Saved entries
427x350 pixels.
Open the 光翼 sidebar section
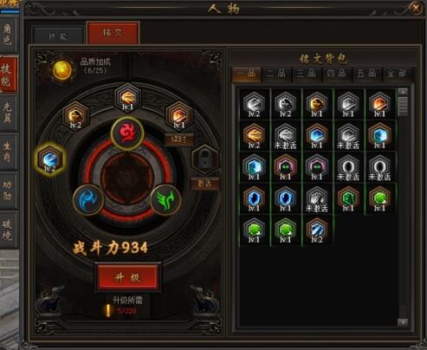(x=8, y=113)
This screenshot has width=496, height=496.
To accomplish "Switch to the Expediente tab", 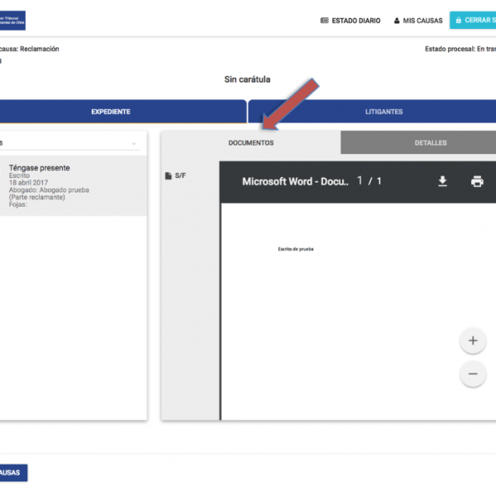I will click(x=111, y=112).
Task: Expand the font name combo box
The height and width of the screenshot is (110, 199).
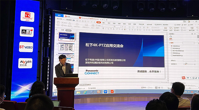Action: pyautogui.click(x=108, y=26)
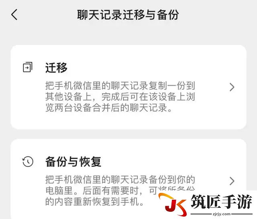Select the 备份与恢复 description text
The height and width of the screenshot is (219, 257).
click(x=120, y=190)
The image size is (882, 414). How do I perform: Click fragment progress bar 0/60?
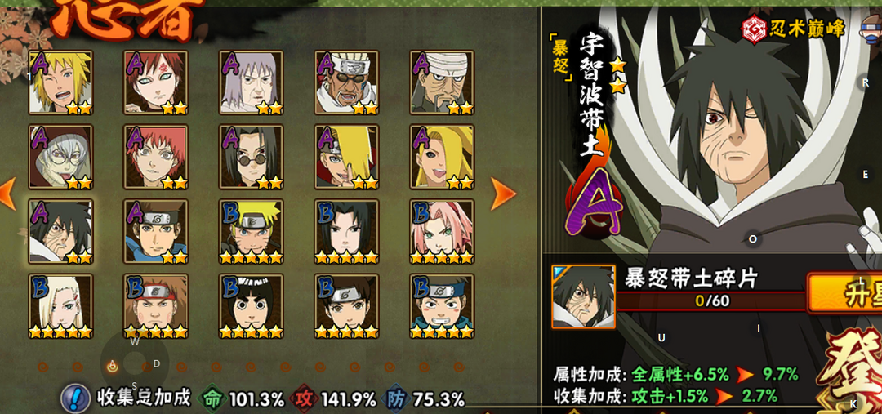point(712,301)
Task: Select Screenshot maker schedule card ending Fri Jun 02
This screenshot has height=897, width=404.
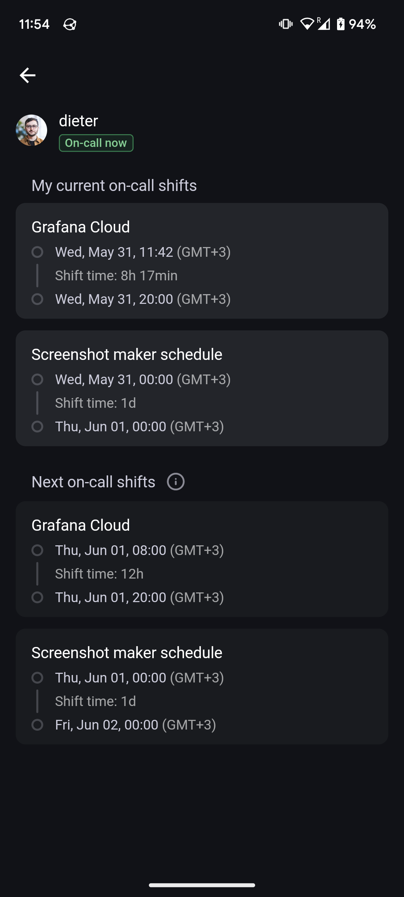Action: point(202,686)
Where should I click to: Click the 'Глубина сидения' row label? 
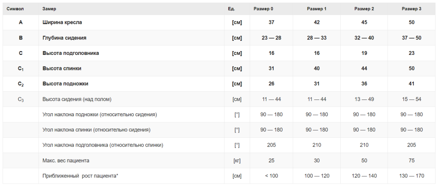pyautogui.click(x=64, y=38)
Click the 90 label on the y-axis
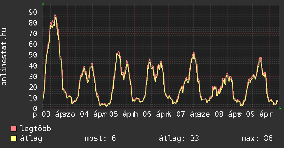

WORK TO COMPLETE: Working from the entries above, find every line in which the word "Task" occurs and copy it.

ANSWER:
Task: Expand the font name combo box
Task: Select Screenshot maker schedule card ending Fri Jun 02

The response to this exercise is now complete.